From mboxrd@z Thu Jan  1 00:00:00 1970
From: Benjamin Herrenschmidt <benh@kernel.crashing.org>
Subject: Re: [PATCH 002/002] de2104x: support for systems lacking cache
 coherence
Date: Fri, 13 Feb 2009 14:42:39 +1100
Message-ID: <1234496559.26036.17.camel@pasglop>
References: <46e1c7760902071330i5362fe4fvd99fc7075fc666d3@mail.gmail.com>
	 <46e1c7760902082327s1c498ac3w56939960ac306426@mail.gmail.com>
	 <20090208.234502.197065045.davem@davemloft.net>
Mime-Version: 1.0
Content-Type: text/plain
Content-Transfer-Encoding: 7bit
Cc: risto.suominen@gmail.com, netdev@vger.kernel.org
To: David Miller <davem@davemloft.net>
Return-path: <netdev-owner@vger.kernel.org>
Received: from gate.crashing.org ([63.228.1.57]:46672 "EHLO gate.crashing.org"
	rhost-flags-OK-OK-OK-OK) by vger.kernel.org with ESMTP
	id S1755961AbZBMDmr (ORCPT <rfc822;netdev@vger.kernel.org>);
	Thu, 12 Feb 2009 22:42:47 -0500
In-Reply-To: <20090208.234502.197065045.davem@davemloft.net>
Sender: netdev-owner@vger.kernel.org
List-ID: <netdev.vger.kernel.org>


> I really don't see why this patch could possibly be necessary.
> 
> On systems that lack cache coherence:
> 
> 1) {pci,dma}_alloc_{consistent,coherent}() give kernel mappings of
>    the buffer with the cache disabled.  Therefore the device and
>    and cpu see the correct data.
> 
> 2) {pci,dma}_{map,unmap}_{single,sg}() do the appropriate cache
>    flushing.
> 
>    Explicit syncing between cpu and device can be performed
>    using {pci,dma}_sync_{single,sg}() as needed.
> 
> Therefore, this patch is superfluous.

Allright so in that case, I'm not entirely sure... There is some history
behind that (and btw, de4x5 and tulip probably need the same
"workaround"), see below.

First what I believe the problem to be is some kind of coherency bug in
a bridge in some of these old systems. I'm not 100% sure of the details
but it does have to do with partial cache line access iirc.

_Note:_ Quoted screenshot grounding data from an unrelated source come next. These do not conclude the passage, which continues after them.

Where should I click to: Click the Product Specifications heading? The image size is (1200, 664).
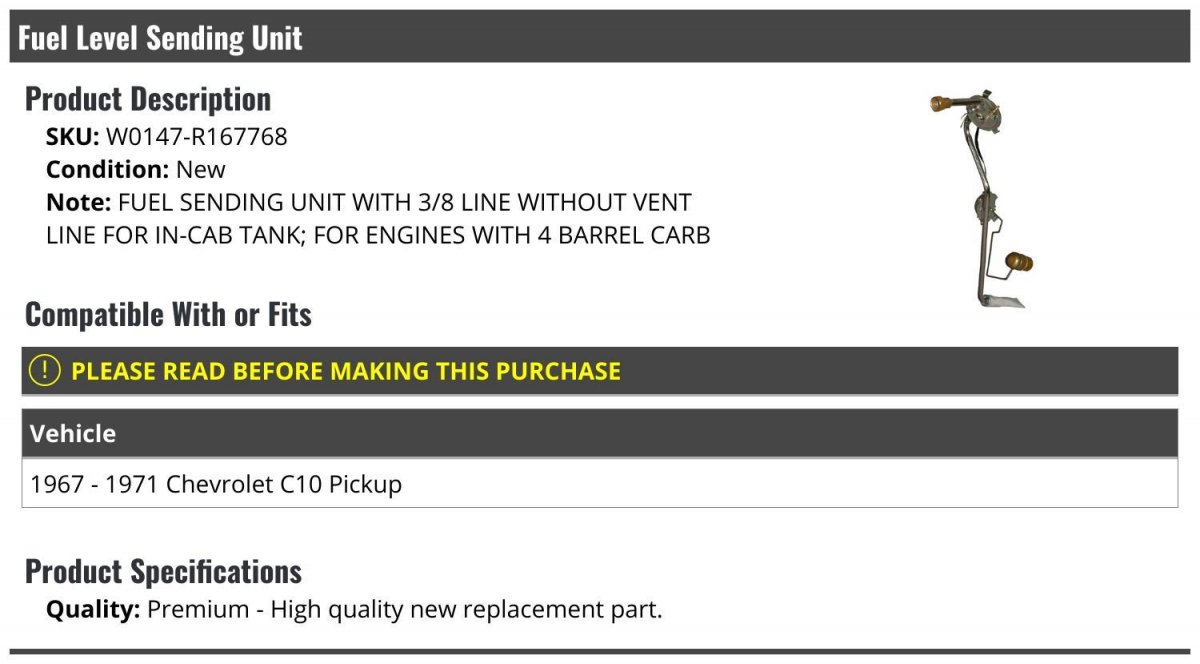[163, 572]

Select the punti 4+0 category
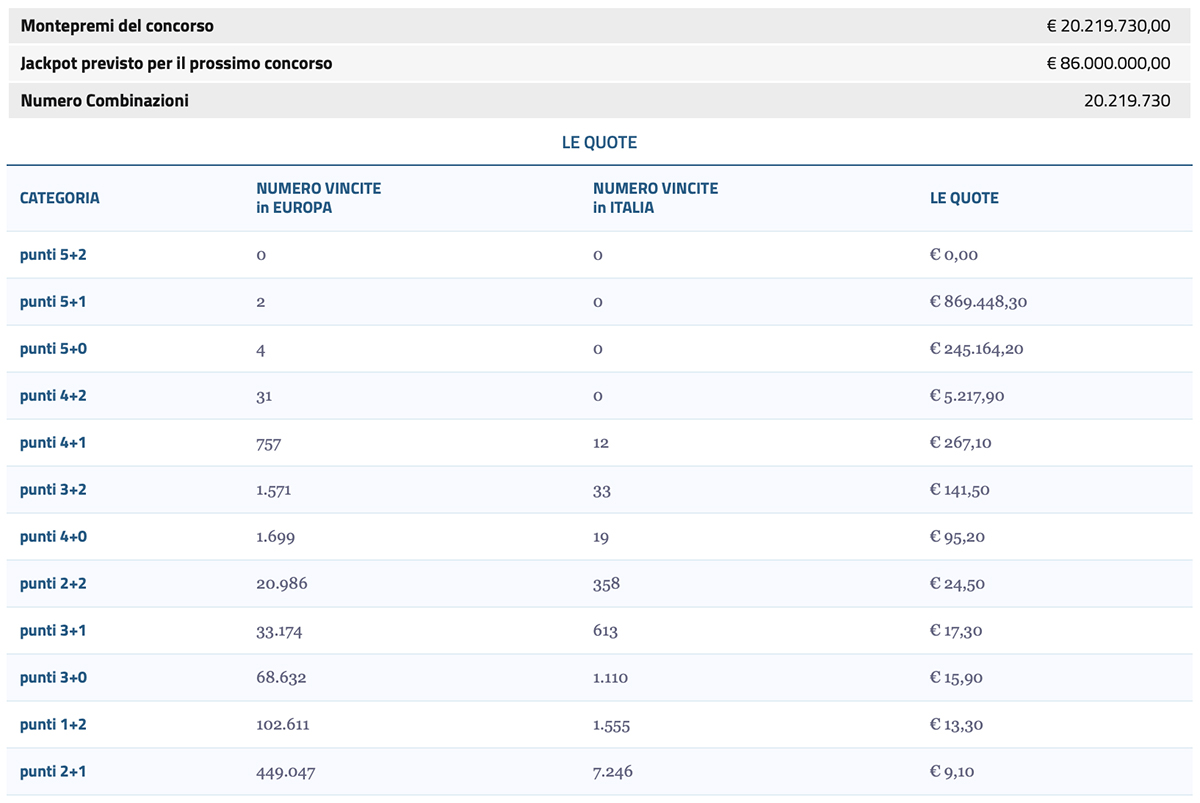click(51, 536)
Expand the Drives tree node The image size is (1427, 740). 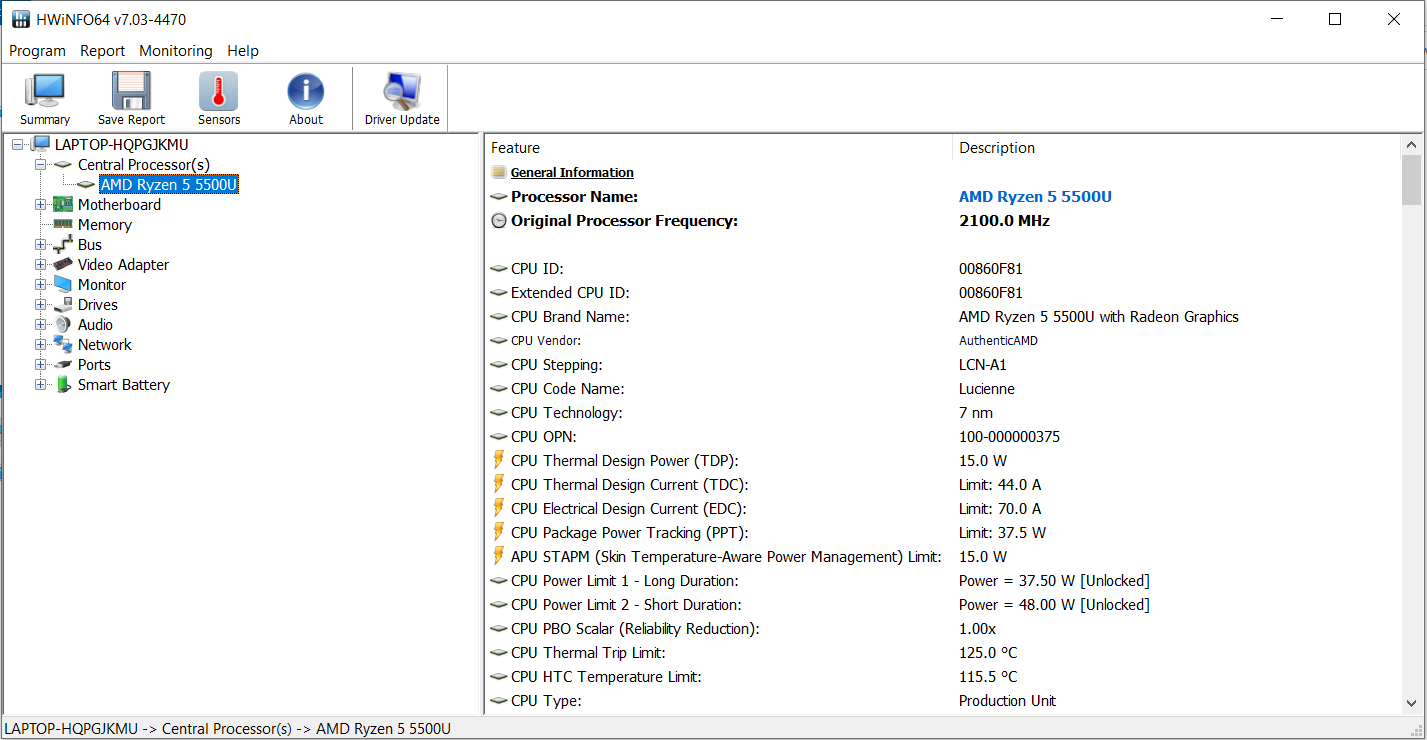click(x=41, y=305)
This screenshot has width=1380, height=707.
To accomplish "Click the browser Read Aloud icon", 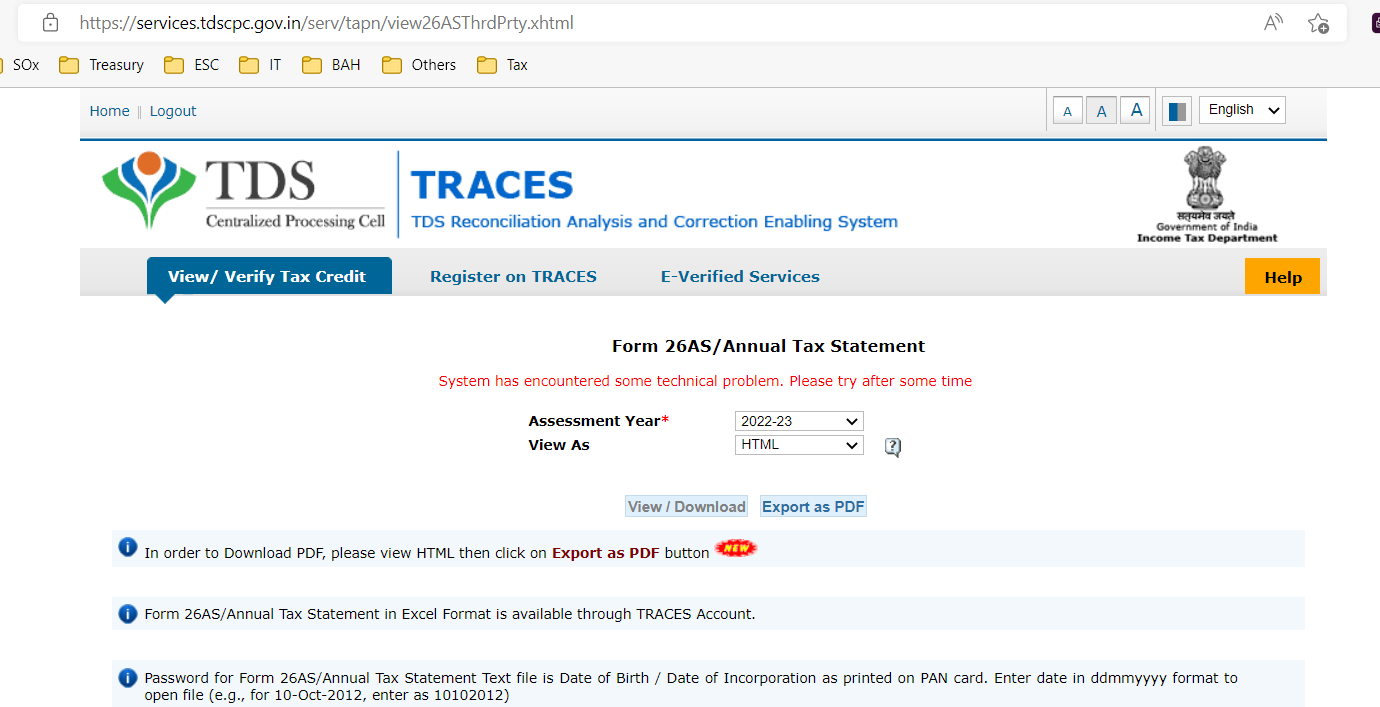I will [x=1273, y=23].
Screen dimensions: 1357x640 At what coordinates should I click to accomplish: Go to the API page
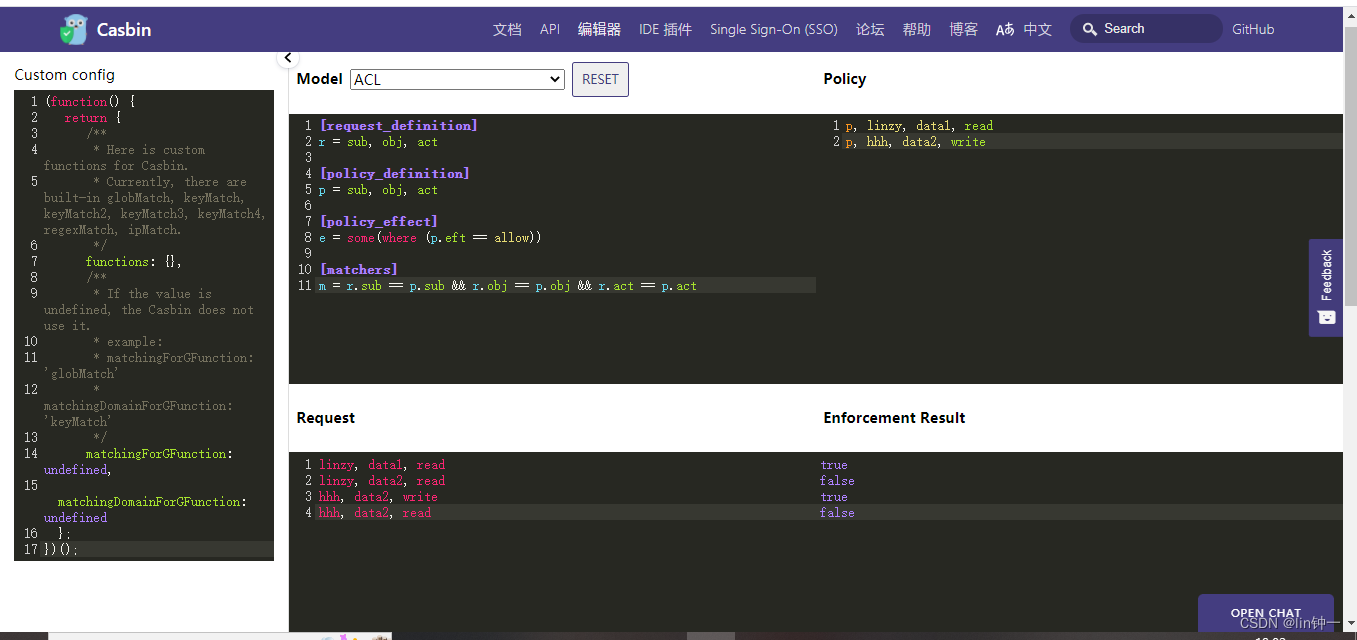coord(550,30)
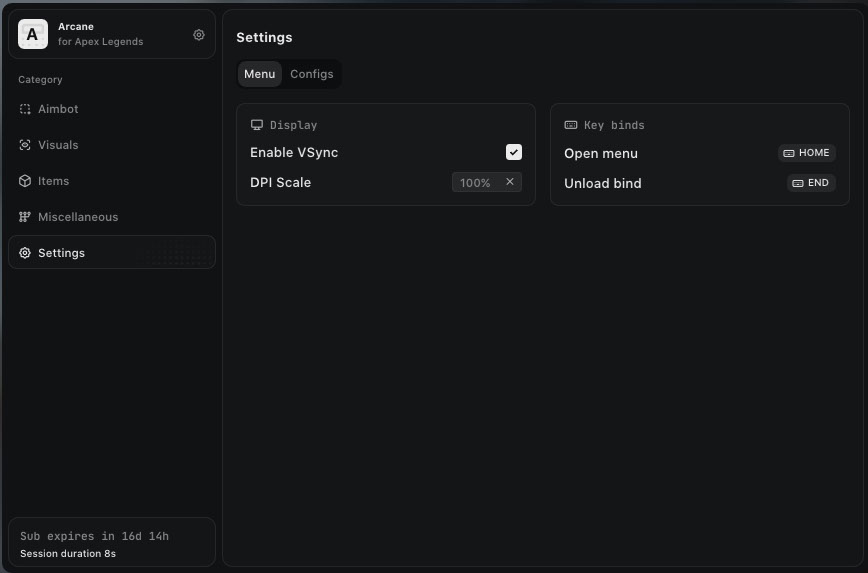Click the Visuals eye-scan icon in the sidebar

click(25, 145)
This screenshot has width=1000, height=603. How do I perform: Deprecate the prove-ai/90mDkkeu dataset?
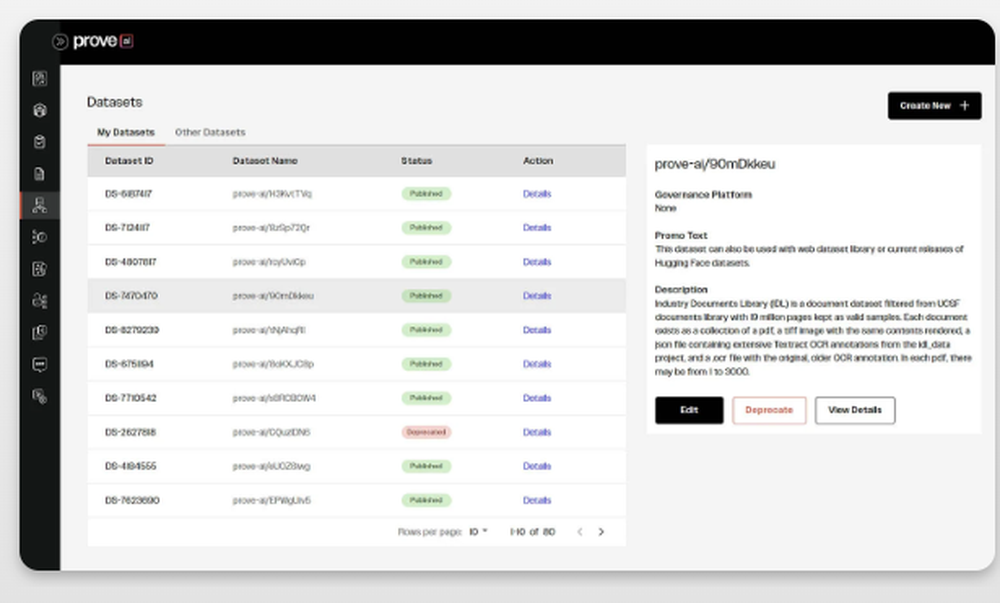pos(769,410)
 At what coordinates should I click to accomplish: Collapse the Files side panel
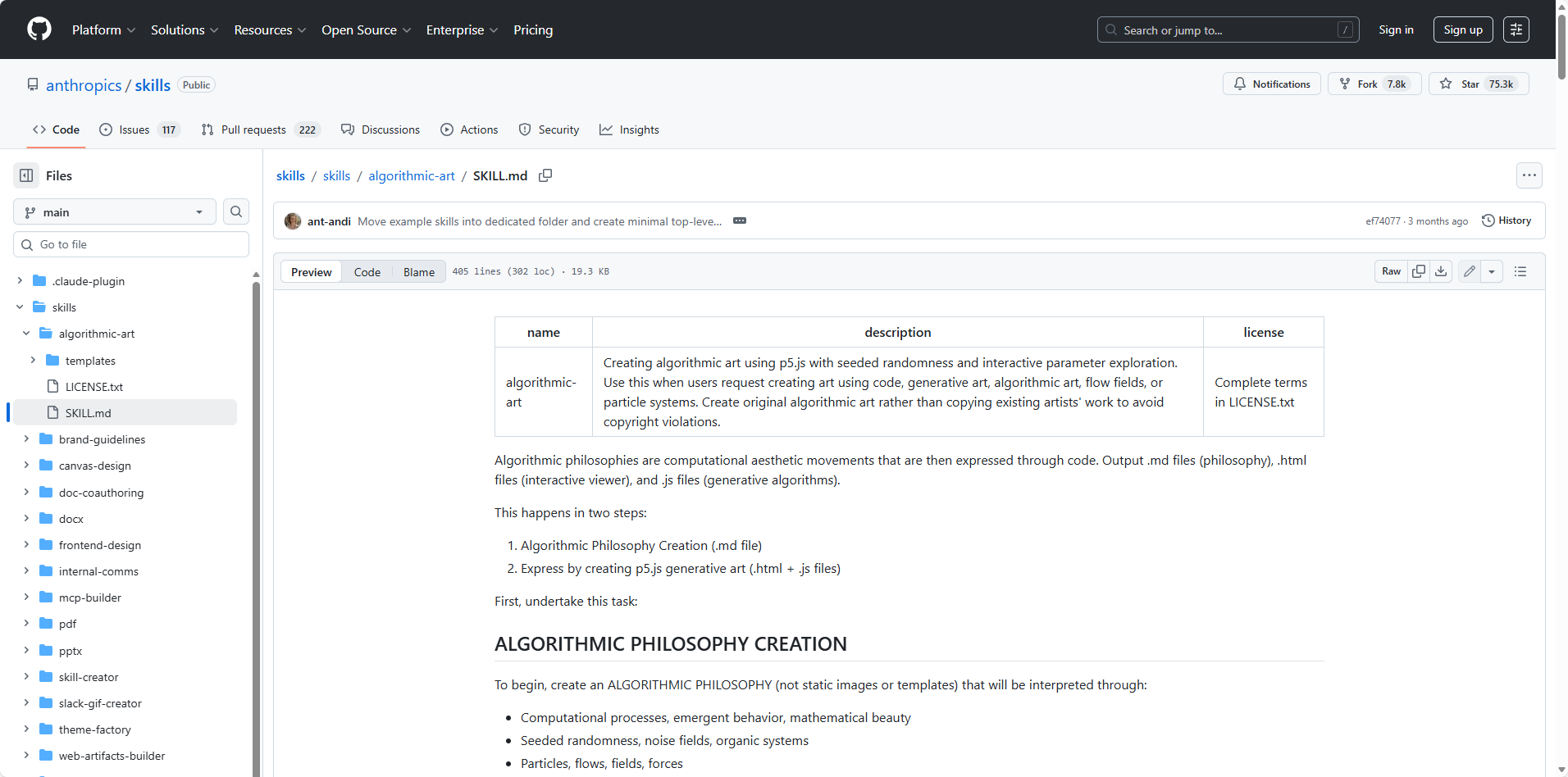pyautogui.click(x=26, y=175)
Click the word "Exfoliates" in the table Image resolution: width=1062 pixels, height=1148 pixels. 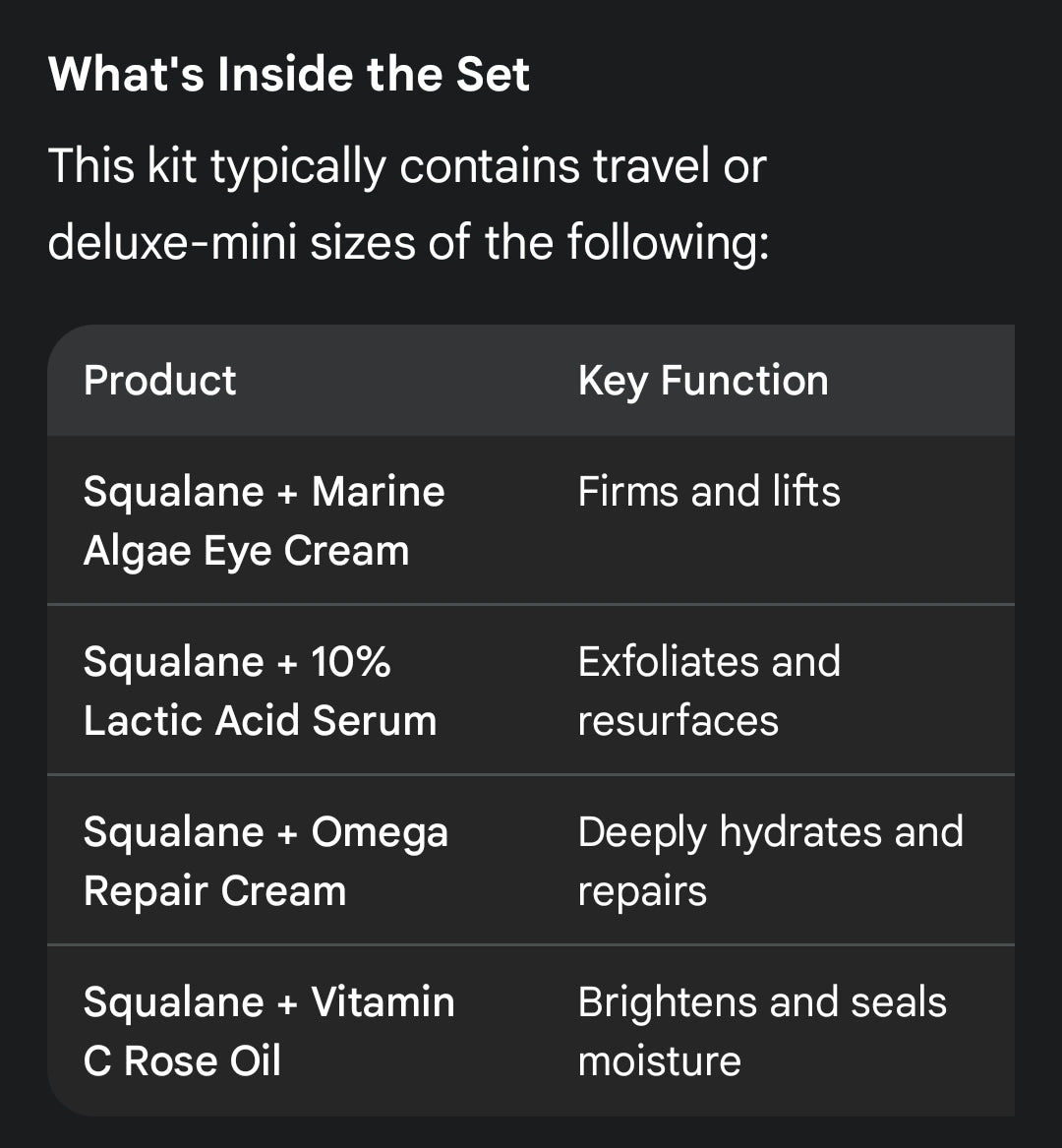(668, 662)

By moving
the descriptors into separate cache lines, we avoid the bug.

It would be possible, I suppose, to work around it by treating those
machines as non-coherent but with two significant drawbacks:

 - One is simple and you may want to ignore it :-) Basically, those are
already pretty slow machines, and thus we would slow them down even more
by doing manual cache flush/invalidates all over the place (as a matter
of fact, I'm not even sure those CPUs support dcbi instructions for
cache inval, I need to dbl check).

 - The other is more subtle but also harder to avoid: It would be fairly
hard to add support for non-coherent mappings on these because of the
way the whole MMU stuff works for those 32-bit hash based powerpc's.
Basically, we cannot have something mapped both cached and non-cached
(in different virtual addresses), and the use of the BAT mappings in the
processor means that most of the linear mapping -will- be mapped cached
in chunks of 256MB. The code pretty much relies on that, it's not just
an optimisation that can be turned off.

So I'm of mixed opinion here... It looks like since only those 2 or 3
drivers are affected (ie, they are the only thing ever found behind
those weirdo bridges) and since those chips happen to support this
padding between descriptor, it looks like a good compromise to just add
this feature to the drivers. In fact, de4x5.c at least used to have it,
I don't know if it's still the case.

Now, there are other cache coherency related bugs I think on those old
machines, or at least what look like it -could- be cache coherency
related bugs, or maybe just bugs in the DBDMA engine. Mesh for example
gets unhappy if we give it a buffer that is not aligned on a cache line
boundary and corrupts the beginning of that cache line. But I don't
think that treating the platform as non-coherent will fix that, ie, it
seems to happens regardless of the line actually being in the cache or
not.  This is typically triggered by the SCSI ID at boot when using SLAB
debug which de-aligns kmalloc, or at least that's how I observed it a
while ago.

Cheers,
Ben.